Défi - En misant sur quelques pôles de spécialisation, l'université de Dijon entend se positionner. Une gageure pour une université avant tout généraliste.

Ce n'est pas une hémorragie, mais au moins un saignement : depuis cinq ans, le nombre d'étudiants inscrits à l'université de Bourgogne a fondu de quelque 30 000 à un peu plus de 26 500. Cette décrue n'inquiète pourtant pas Bernard Laurin, le président de l'université : elle a été jugulée à la rentrée dernière et cette baisse démographique frappe, après tout, la grande majorité des universités françaises.

Il n'empêche : Bernard Laurin ne se console pas aussi facilement. « Nous sommes écartelés entre les facs de l'Ile-de-France et de Lyon. L'université de Bourgogne doit donc rester attractive, au-delà même de la région. Pour cela, nous devons affirmer une identité forte pour séduire plus d'étudiants et d'enseignants-chercheurs », explique le président.

Mais comment se distinguer quand on est une fac généraliste et qu'on doit le rester ? Il n'est en effet pas question de favoriser exagérément une filière, scientifique ou littéraire, dès lors que la fac dijonnaise est la seule de Bourgogne. Les étudiants doivent donc avoir le choix entre le plus de cursus possible, sans que l'un se développe au détriment des autres. Confronté à ce défi, Bernard Laurin veut opérer un fragile déséquilibre. Sa stratégie : soutenir particulièrement la recherche dans deux domaines, l'agroalimentaire et les matériaux, qui sont autant de secteurs bien implantés à Dijon. « L'université doit apparaître comme un pôle d'excellence en France dans ces deux spécialités », affirme Bernard Laurin.

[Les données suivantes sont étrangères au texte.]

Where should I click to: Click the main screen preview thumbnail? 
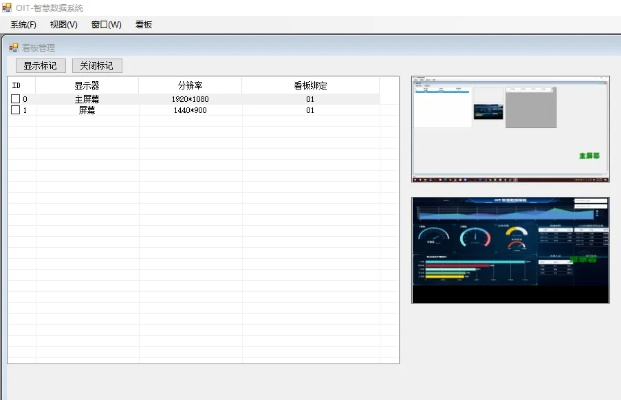510,129
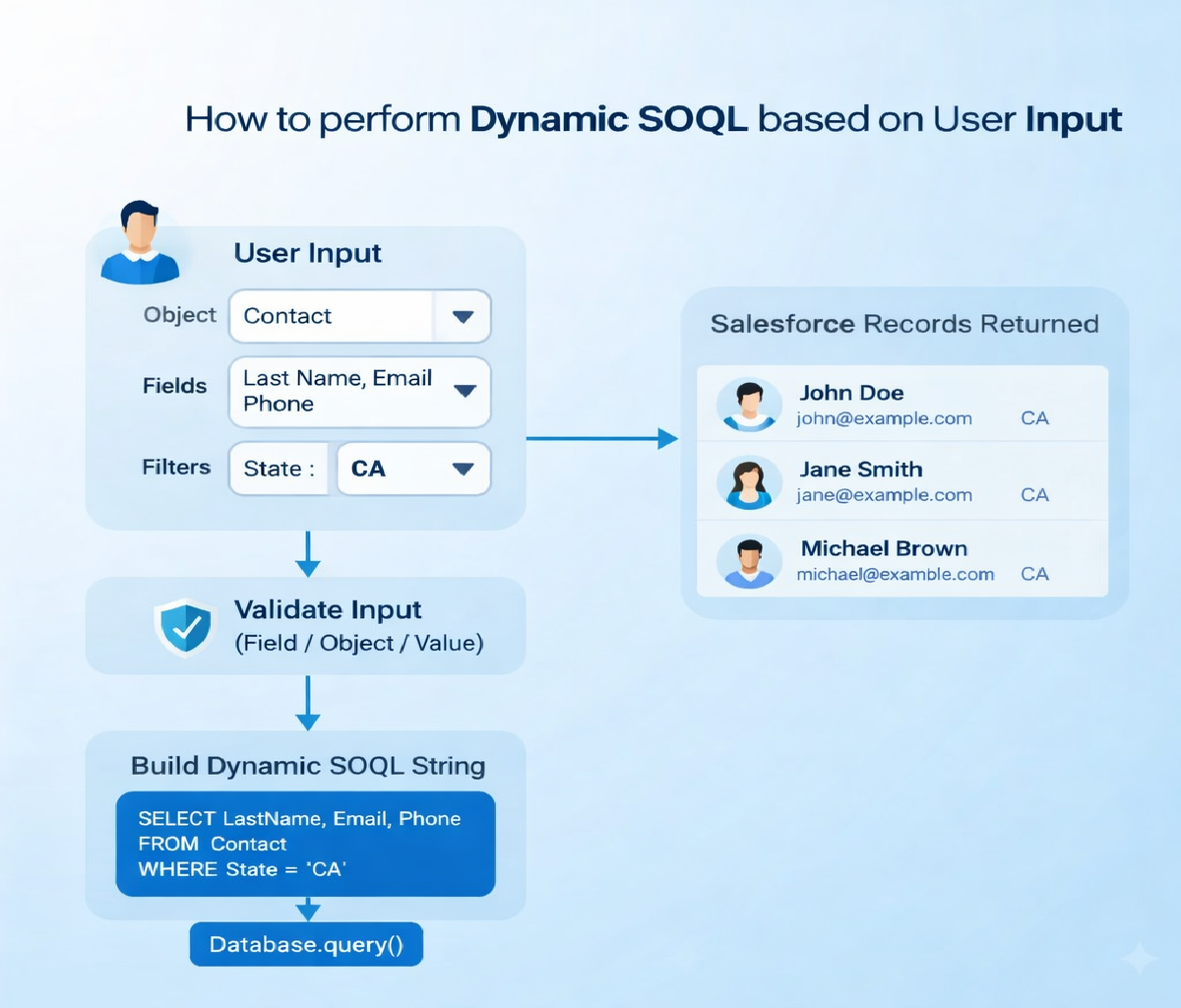Image resolution: width=1181 pixels, height=1008 pixels.
Task: Click john@example.com email link
Action: pos(883,418)
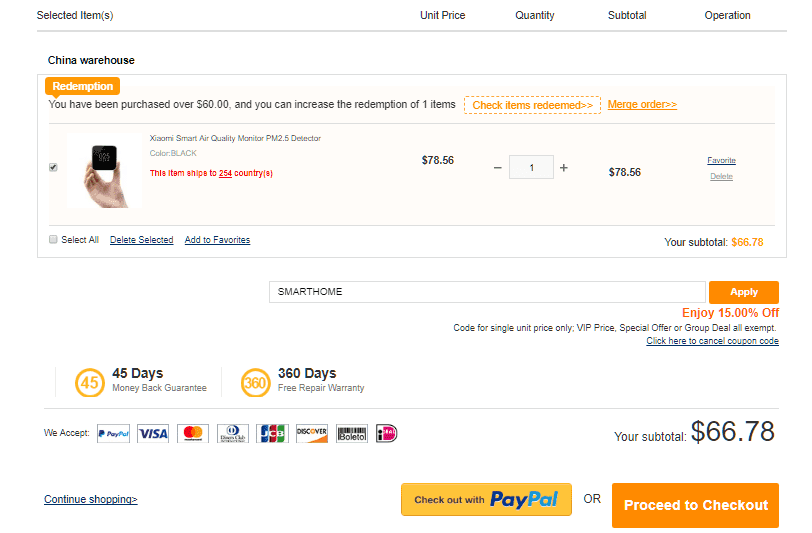Check out with PayPal button
Image resolution: width=812 pixels, height=533 pixels.
(486, 499)
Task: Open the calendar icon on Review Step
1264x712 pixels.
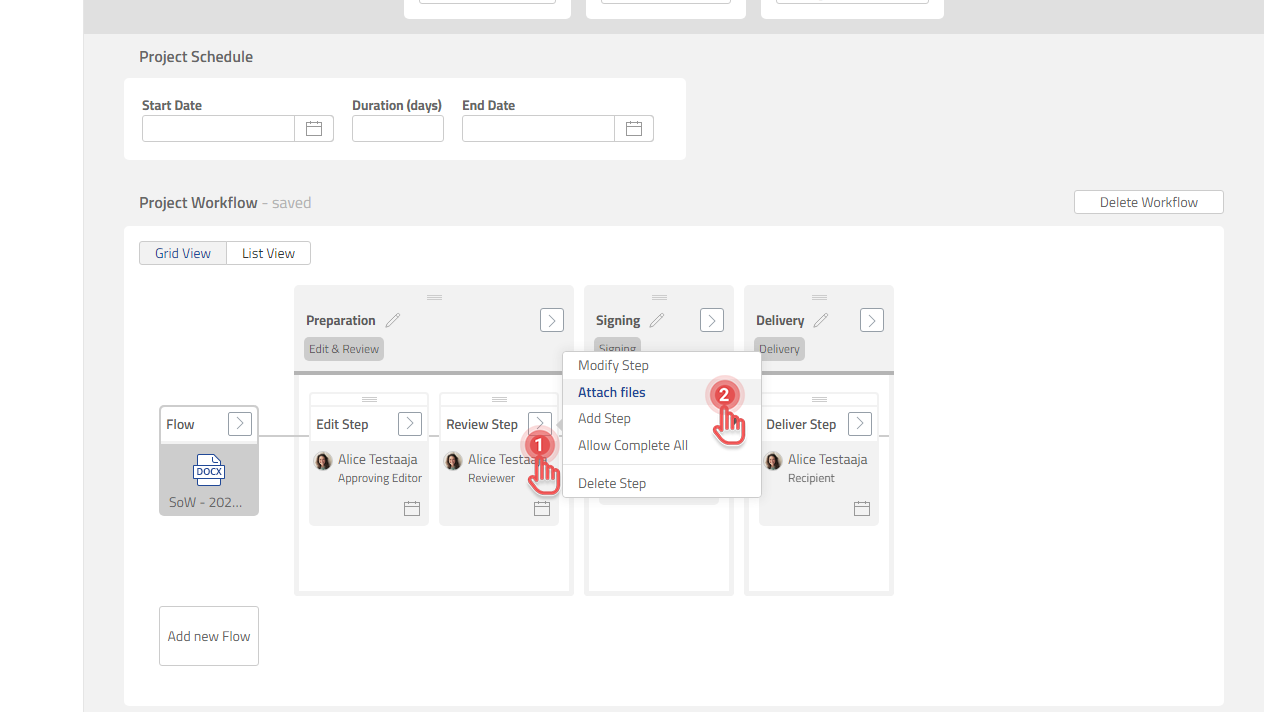Action: click(x=541, y=508)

En matière agroalimentaire, la fac ne part pas de rien. Depuis des décennies, deux écoles universitaires réputées existent sur le campus : l'Ecole nationale d'enseignement supérieur d'agronomie de Dijon (Enesad) et l'Ecole nationale supérieure de biologie appliquée à la nutrition et à l'alimentation (Ensbana). De même, l'université dispose d'une large palette de troisièmes cycles axés sur ce thème, tels un DESS « contrôle qualité des aliments » et un DEA « oenologie et ampélologie » (étude de la vigne). L'idée de Bernard Laurin est de créer un « campus élargi », c'est-à-dire de rapprocher ces cursus et de leur adjoindre les chercheurs des filières intéressées (comme la médecine pour la sécurité alimentaire) et, surtout, deux autres établissements : l'Institut universitaire de la vigne et du vin et le Centre européen des sciences du goût, qui, assure le président, « repart sur des bases saines » après les malversations financières qui l'ont affecté. Pour étoffer le tout, les relations entre ces filières et les établissements publics de recherche (CNRS, Inra et Inserm) seront renforcées. « Le CNRS envisage de créer un centre de recherche mixte avec le Centre européen des sciences du goût », annonce ainsi le président. Mais le patronat local voit d'un mauvais oeil cette association. « En accaparant le Centre, le CNRS dévoie son but, qui était d'en faire un pôle international sur la gustation avec des retombées profitant directement à l'économie de Dijon », dénonce ainsi Jean Battault, président du Medef Côte-d'Or, qui regrette le bon temps où Danone et quelques industriels chapeautaient cet organisme. « L'idée, c'était alors de chercher à savoir pourquoi la moutarde aide à digérer ou pour quelle raison le cassis ouvre l'appétit. Que vient faire la recherche fondamentale du CNRS ? » s'interroge Jean Battault. Bernard Laurin veut pourtant y croire. « Il y a volonté de travailler ensemble entre les établissements », assure-t-il.

Le projet concernant la filière « matériaux » se fonde sur un type semblable de collaboration. Là encore, l'objectif est de promouvoir la recherche, qu'elle porte sur le ciment ou les fibres optiques, en regroupant les filières du secteur au sein d'un Institut de caractérisation de la matière (Ircamat). « Il sera une sorte de fédération des équipes de recherche du CNRS et de l'université, avec des chimistes, physiciens ou encore des mathématiciens », explique Bernard Laurin, qui entend ainsi améliorer la « force de frappe » qui existe déjà.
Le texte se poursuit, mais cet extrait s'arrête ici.